## SET PROBLEM
Copy the records verbatim from their beginning through the line containing "(x=417, y=97)", including that line.

===== DATA PROVIDED =====

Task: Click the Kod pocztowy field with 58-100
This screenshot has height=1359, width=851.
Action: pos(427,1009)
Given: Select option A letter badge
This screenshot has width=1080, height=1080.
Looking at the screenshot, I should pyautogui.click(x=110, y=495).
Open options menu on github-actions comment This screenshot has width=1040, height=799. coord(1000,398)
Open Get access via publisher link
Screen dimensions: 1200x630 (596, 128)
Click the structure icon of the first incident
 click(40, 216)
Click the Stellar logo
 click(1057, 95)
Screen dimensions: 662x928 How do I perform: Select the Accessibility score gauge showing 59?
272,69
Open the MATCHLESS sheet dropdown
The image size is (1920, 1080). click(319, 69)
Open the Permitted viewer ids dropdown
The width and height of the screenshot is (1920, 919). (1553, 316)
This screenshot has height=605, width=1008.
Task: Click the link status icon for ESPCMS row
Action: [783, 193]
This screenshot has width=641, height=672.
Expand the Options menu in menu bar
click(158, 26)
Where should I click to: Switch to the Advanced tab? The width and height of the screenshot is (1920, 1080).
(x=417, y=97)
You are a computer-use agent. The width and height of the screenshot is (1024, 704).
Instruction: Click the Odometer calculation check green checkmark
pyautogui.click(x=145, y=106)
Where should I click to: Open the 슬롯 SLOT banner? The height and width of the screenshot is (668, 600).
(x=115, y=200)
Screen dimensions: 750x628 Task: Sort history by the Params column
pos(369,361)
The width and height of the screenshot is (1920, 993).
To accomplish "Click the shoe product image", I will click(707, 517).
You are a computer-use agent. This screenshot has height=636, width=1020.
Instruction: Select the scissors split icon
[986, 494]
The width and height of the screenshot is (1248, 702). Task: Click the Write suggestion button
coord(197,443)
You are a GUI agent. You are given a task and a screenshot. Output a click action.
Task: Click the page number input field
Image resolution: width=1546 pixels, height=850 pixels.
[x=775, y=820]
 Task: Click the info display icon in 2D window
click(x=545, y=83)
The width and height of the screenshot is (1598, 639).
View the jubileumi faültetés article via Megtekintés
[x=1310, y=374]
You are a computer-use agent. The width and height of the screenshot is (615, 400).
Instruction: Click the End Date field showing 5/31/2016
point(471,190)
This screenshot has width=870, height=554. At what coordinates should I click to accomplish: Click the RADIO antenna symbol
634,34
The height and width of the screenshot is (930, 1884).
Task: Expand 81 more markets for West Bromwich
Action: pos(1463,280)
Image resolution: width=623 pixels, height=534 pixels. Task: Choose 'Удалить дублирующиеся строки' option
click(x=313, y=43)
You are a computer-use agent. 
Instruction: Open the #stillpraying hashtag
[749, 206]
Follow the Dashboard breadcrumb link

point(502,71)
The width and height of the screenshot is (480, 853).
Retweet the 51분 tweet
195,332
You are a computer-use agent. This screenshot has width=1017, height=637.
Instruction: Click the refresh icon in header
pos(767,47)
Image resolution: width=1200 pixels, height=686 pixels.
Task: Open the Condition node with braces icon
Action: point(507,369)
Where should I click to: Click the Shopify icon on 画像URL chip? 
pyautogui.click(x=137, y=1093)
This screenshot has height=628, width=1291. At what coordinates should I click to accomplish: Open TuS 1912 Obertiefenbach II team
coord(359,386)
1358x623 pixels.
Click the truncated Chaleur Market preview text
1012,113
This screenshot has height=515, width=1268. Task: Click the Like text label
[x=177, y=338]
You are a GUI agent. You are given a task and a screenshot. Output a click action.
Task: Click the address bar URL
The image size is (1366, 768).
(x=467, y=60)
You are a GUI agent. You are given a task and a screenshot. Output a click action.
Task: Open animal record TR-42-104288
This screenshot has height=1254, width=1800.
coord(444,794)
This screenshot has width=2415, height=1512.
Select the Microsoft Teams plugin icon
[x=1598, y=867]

=====

## WORKED ANSWER
Task: Click the Kod pocztowy field with 58-100
This screenshot has height=1359, width=851.
Action: pos(427,1009)
Given: Select option A letter badge
This screenshot has width=1080, height=1080.
Looking at the screenshot, I should pyautogui.click(x=110, y=495).
Open options menu on github-actions comment This screenshot has width=1040, height=799. coord(1000,398)
Open Get access via publisher link
Screen dimensions: 1200x630 (596, 128)
Click the structure icon of the first incident
 click(40, 216)
Click the Stellar logo
 click(1057, 95)
Screen dimensions: 662x928 How do I perform: Select the Accessibility score gauge showing 59?
272,69
Open the MATCHLESS sheet dropdown
The image size is (1920, 1080). click(319, 69)
Open the Permitted viewer ids dropdown
The width and height of the screenshot is (1920, 919). (1553, 316)
This screenshot has height=605, width=1008.
Task: Click the link status icon for ESPCMS row
Action: [783, 193]
This screenshot has width=641, height=672.
Expand the Options menu in menu bar
click(158, 26)
Where should I click to: Switch to the Advanced tab? The width and height of the screenshot is (1920, 1080).
(x=417, y=97)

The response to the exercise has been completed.